6 de novembro de 2011

DINHEIRO JOGADO NO ESGOTO

Em 1992, Chitãozinho & Xororó cantavam em propaganda do governo de SP que a população poderia, enfim, voltar a nadar no Tietê. Mais otimista, o governador Luiz Antônio Fleury Filho disse que um dia beberia do rio e que, na sua gestão, reduziria em 50% a sua poluição por conta do Projeto Tietê, o mais ambicioso plano ambiental da história de SP.

Quase duas décadas e US$ 1,6 bilhão (cerca de R$ 2,8 bilhões) depois, a água do Tietê no trecho que atravessa a Grande São Paulo está ainda pior. O quadro, detectado em avaliação anual da Cetesb, mostra que ele segue feio (turvo), sujo (lixo e esgoto) e mal (transmite doenças).

Dos seis pontos monitorados desde 1992, cinco estavam piores em 2010. Dos nove avaliados hoje, quatro são péssimos, e três, ruins. Os dois bons ficam perto da nascente, em Salesópolis.

Nascente do Rio Tietê em Salesópolis

O monitoramento usou o IQA (Índice de Qualidade das Águas), o mais amplo dos indicadores apurados pela Cetesb, que leva em conta nove parâmetros, entre eles quantidade de oxigênio e coliformes fecais.

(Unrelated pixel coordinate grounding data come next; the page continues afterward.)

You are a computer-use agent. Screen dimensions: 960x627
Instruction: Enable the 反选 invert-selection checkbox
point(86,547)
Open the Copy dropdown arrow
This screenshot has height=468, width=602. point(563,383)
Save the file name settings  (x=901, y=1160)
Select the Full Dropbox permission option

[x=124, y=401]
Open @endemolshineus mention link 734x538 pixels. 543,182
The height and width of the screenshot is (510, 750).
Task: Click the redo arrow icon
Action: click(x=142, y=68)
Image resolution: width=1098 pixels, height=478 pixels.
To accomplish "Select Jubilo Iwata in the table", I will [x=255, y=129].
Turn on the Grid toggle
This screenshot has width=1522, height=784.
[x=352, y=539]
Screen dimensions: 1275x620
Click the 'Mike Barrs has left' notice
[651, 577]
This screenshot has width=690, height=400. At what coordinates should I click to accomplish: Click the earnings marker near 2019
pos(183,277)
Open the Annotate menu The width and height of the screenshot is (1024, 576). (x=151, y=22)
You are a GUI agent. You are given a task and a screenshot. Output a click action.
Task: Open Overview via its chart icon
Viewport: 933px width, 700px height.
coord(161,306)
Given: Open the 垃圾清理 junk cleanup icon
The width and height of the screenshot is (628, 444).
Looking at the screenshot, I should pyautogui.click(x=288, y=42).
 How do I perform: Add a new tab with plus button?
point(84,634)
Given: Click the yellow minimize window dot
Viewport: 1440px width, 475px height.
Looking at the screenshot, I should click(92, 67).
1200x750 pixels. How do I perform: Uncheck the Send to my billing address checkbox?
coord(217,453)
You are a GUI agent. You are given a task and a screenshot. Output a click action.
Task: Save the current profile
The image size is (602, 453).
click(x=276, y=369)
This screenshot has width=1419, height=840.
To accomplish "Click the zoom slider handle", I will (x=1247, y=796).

Em quase toda a região, as taxas de oxigênio registradas ficaram perto de zero, o que inviabiliza qualquer tipo de vida no rio. Ou seja, o Tietê que, em tupi-guarani, ironicamente, é "água boa" ou "rio verdadeiro", é um rio morto.

PIOR QUE O TIETÊ NÃO É O ÚNICO!
O CENÁRIO É O MESMO NO RIO PINHEIROS, NO TAMANDUATEÍ E NO ARICANDUVA, ENTRE OUTROS!!!